Problem statement >> Going line by line through the entries below, tally those that hold the string "badge". Give only the total.

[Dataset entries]
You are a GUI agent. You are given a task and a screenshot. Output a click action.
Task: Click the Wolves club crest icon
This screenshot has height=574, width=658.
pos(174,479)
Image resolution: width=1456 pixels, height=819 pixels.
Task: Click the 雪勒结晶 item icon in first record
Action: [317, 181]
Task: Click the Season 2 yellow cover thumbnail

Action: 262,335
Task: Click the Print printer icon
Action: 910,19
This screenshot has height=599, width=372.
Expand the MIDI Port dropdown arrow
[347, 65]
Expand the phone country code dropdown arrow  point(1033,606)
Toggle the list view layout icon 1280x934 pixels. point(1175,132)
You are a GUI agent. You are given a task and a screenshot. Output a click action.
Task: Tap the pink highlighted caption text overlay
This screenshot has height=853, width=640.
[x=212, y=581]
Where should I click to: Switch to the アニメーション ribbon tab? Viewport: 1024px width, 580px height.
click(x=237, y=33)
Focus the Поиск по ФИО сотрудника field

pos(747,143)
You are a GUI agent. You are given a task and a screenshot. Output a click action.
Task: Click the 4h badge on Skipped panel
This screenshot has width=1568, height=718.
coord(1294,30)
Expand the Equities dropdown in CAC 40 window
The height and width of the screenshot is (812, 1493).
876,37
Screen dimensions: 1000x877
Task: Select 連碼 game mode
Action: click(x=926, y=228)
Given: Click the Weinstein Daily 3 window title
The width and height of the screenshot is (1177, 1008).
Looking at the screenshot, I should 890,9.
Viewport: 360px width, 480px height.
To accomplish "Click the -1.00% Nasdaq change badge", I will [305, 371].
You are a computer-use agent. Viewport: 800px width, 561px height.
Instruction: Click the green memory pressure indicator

Solution for this problem >> 2